Including red clover in silage leys has the potential to boost dry matter production by more than two tonnes per hectare per year and increase nutritional quality in the clamp, according to Francis Dunne of Field Options.

Speaking at the AHDB’s ‘Quality Silage from Seed to Feed’ event at Longden Manor in Shropshire, he referenced local trials based on 30-day multi-cut silage system and the performance of crops during dry periods in both 2017 and 2018 seasons. This highlights the value of red clover in building resilience into forage production systems.

“In the Pro-Cam Field Options trials at Harper Adams University, the mixtures including red clover outperformed straight ryegrass leys, and grass and white clover leys, by two to three tonnes of dry matter per hectare over the season, with around 60% of that being during the driest months of July and August.

“Also, as red clover is typically at around 20% crude protein, its impact within a mixture can raise the protein in the silage by two to three percentage points.

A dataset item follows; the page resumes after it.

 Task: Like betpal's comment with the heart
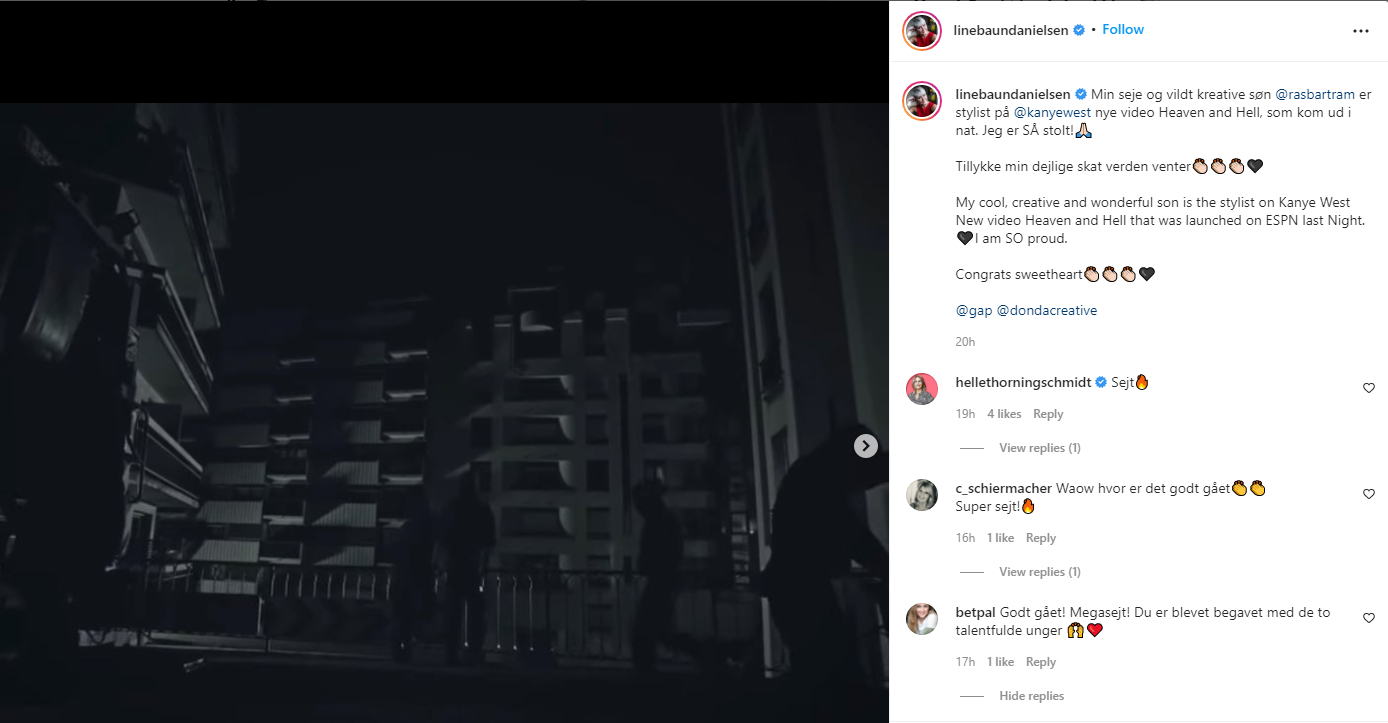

If crops are cut and ensiled correctly the result could be a 15% crude protein forage instead of 12% protein, and more of it. As well as being high in protein, red clover can have an ME similar to perennial ryegrass, so – with the same proviso of best practice harvesting and ensiling – there is potential to optimise ME too.”

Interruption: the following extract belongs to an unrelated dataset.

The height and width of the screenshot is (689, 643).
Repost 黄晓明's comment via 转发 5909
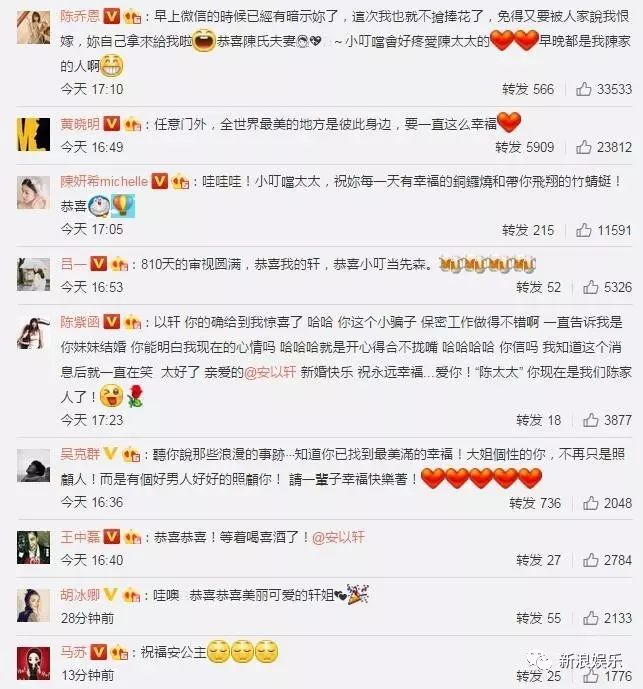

Mr Dunne put these potential gains in dry matter yield and quality in the context of the opportunity to improve performance from forage.

“If we look at increased dry matter alone, an additional 0.5tDM/ha of forage of average quality (10.8MJ/kg ME) will mean an extra 5,400 MJ of energy in the clamp. For a milk producer that’s enough to produce 982 litres of milk per hectare, which even at a modest 26 pence per litre is worth over £250/ha. These gains will increase when you then factor in higher protein and/or energy in the forage generated by shorter cutting intervals.

“It’s in all livestock producers’ interests to minimise the times the feed lorry comes on the farm, and that’s made possible by increasing the quantity and quality of homegrown forage.”

Red clover breeding has in recent years led to greater persistency and yield in modern varieties, something that Francis Dunne said was an additional reason to consider it.

“Traditionally red clover has been a crop that would typically persist for two to three years, so suitable for shorter term leys but not maintaining its presence in medium to long term leys,” he added. “Some modern varieties, like AberClaret and Atlantis, have been bred to persist for up to four to five years, so with the correct management have the potential to persist for the duration of many medium-term cutting leys.

“There’s no doubt in my mind that most livestock farmers have it within their capabilities to improve performance from forage. It’s important to look at alternative species, such as red clover, and to use varieties – whatever the species – that rank highly on the Recommended Grass and Clover List.”